Aunque apenas era un muchacho, fui testigo de épocas cuando los nombramientos en cargos públicos de importancia se hacían con plena libertad y, sin embargo, las formas estaban revestidas de dignidad y señorío.
Recuerdo a muchos de mis mentores reflexionar con detenimiento antes de aceptar un cargo que les era propuesto, pues, usualmente, la aceptación de la dignidad pública implicaba rebajar su condición económica o laboral.
Mediocres han existido siempre, pero en aquel entonces había la posibilidad de que los cargos se ofrecieran, con cierta solemnidad, a quienes eran reconocidos como los mejores. Eso ya no sucede. Quien aspira hoy a un nombramiento legislativo debe someterse a una suerte de inconveniente cortejo. En ocasiones este puede llegar a ser indignante.
Es recordado que, tiempo atrás, en un interrogatorio de la Comisión de Nombramientos se llegó al extremo de consultarle a un aspirante el porqué de una cicatriz en el rostro. Este tipo de situaciones inhibe la participación de muchos profesionales y académicos más prestigiosos del país.
No conciben que, para ocupar una dignidad de la que por reconocimiento son merecedores, deban ofrecerse. O, peor aún, someterse a un trato impropio. No aceptan enfrentar una parafernalia que, en muchas ocasiones, amenaza ser humillante.
Los diputados deberían ejercer la costumbre –fuera de su cajón reglamentista– de hacer ofrecimientos y proponer candidatos en el momento cuando lo crean oportuno.
No niego que, en esta época de masificación de la actividad profesional, es indudable que debe existir un filtro para impedir el paso a los aspirantes inconvenientes. Y ese debe ser el sentido de la Comisión de Nombramientos, la cual debe eliminar a los aspirantes deficientes y mediocres, o a aquellos que resulten evidentemente pícaros.
Pero es un filtro primario, nunca una camisa de fuerza que desmotive a los demás legisladores a proponer nombres reputados, como sucede en la práctica actual. Esto implica no caer en mojigaterías.
Lo esencial. Recuerdo que el Dr.
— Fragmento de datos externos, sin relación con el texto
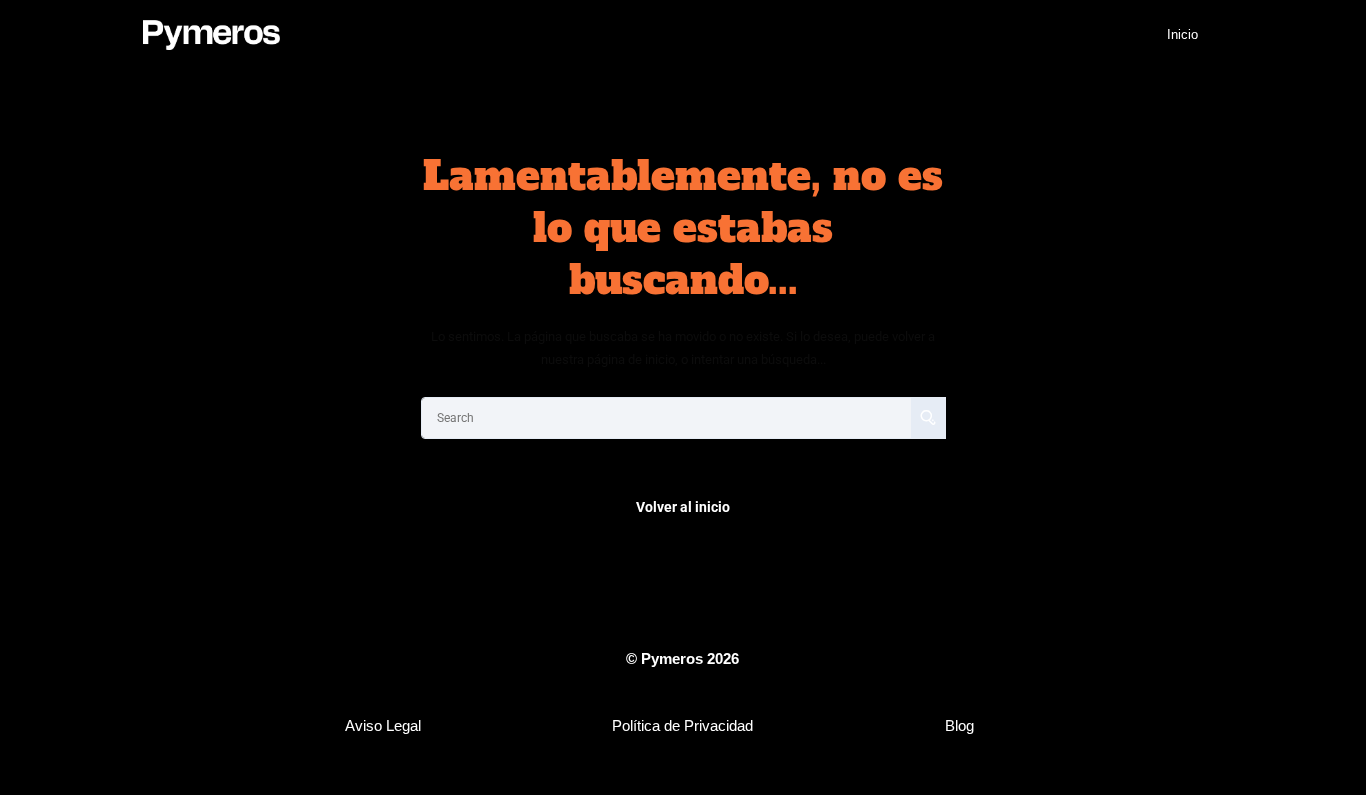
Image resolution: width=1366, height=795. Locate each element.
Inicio (1182, 34)
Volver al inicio (683, 507)
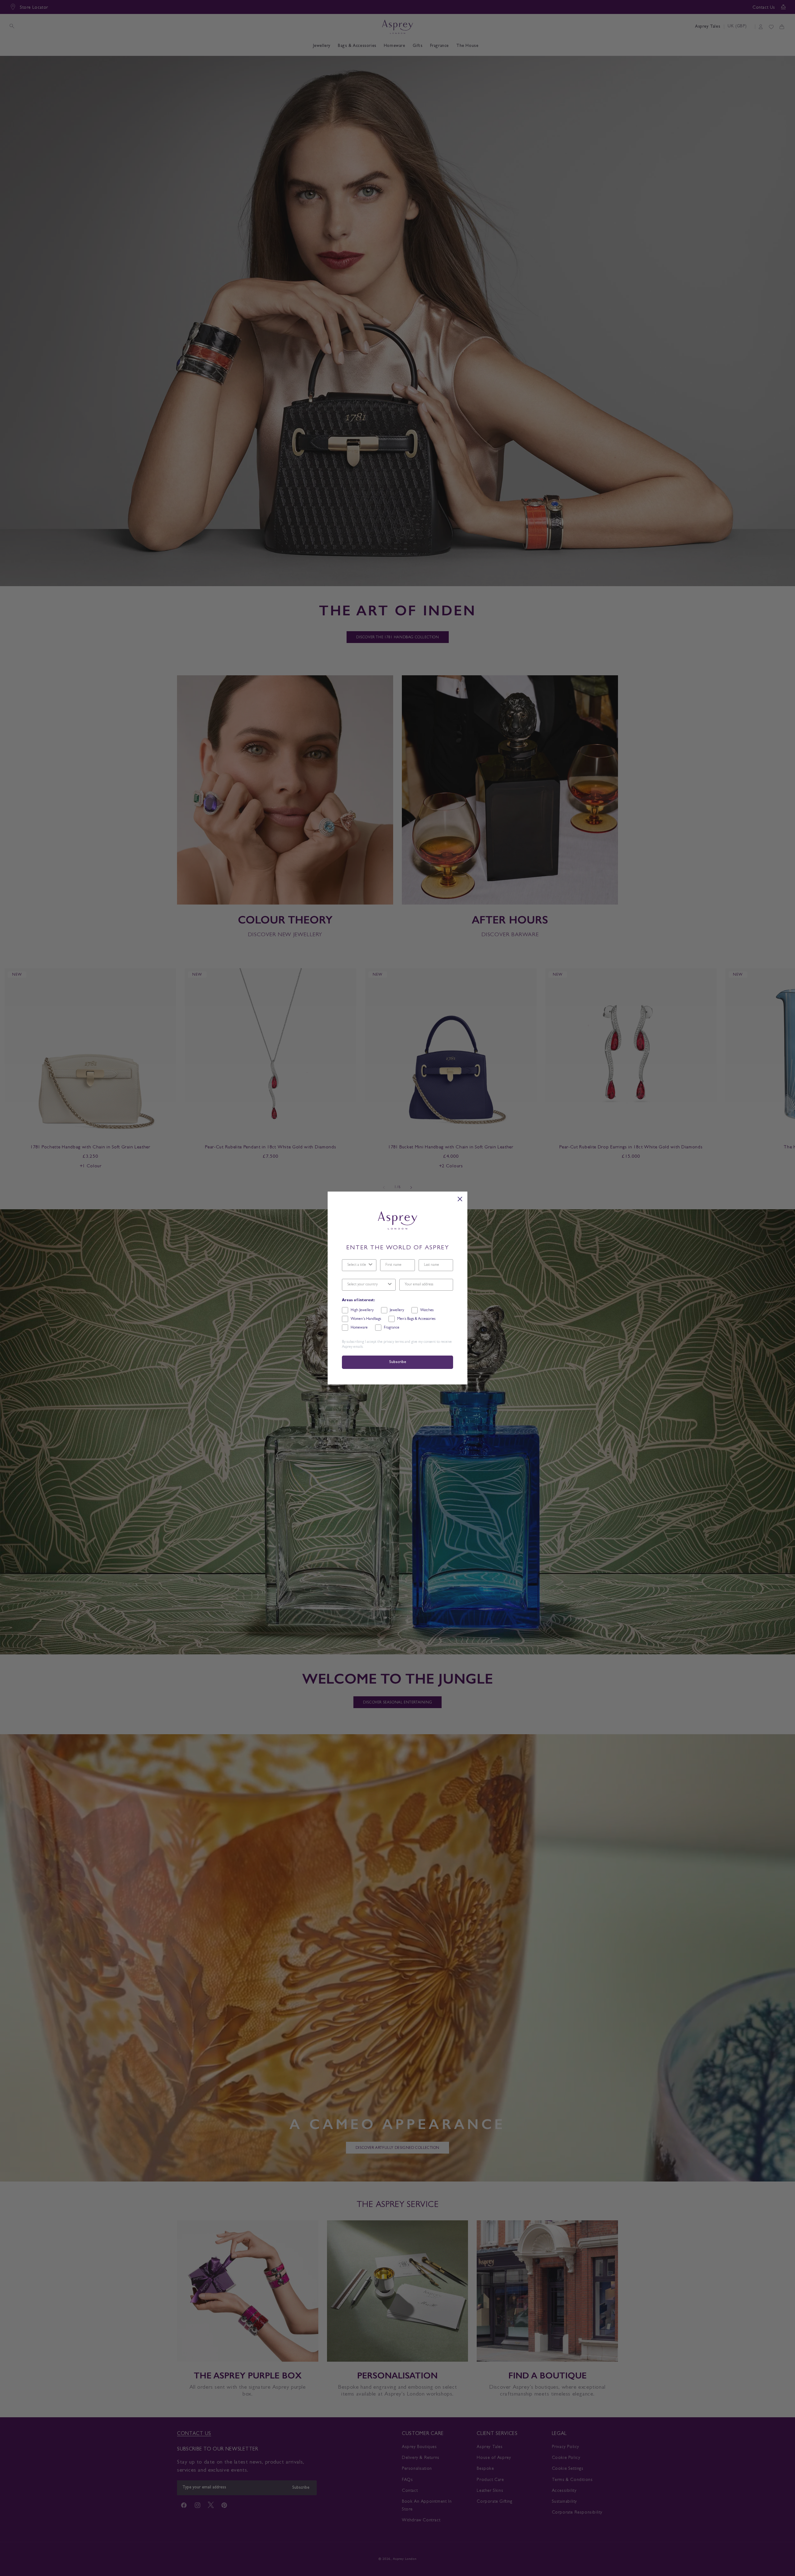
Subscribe (397, 1362)
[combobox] (357, 1265)
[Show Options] (370, 1265)
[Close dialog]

Rodolfo Piza Escalante ofrecía un ejemplo de su propia experiencia con objetivos de enseñanza académica.
Se refería a la anécdota de un incumplimiento que tuvo de alguno de esos engorrosos trámites administrativos, el cual omitió y debió resolver combatiendo al sistema.
Es probable que si en aquellos momentos se le hubiese dado una importancia tan estricta al cumplimiento de las convenciones reglamentistas –a lo políticamente correcto– y si aquel incumplimiento hubiese sido reprochado con el celo mojigato que en ocasiones se aplica hoy, Costa Rica hubiese perdido a uno de los jueces más brillantes de toda su historia.
No olvidemos que en la selección de los aspirantes no deben prevalecer las formas en detrimento de lo esencial.
El autor es abogado constitucionalista.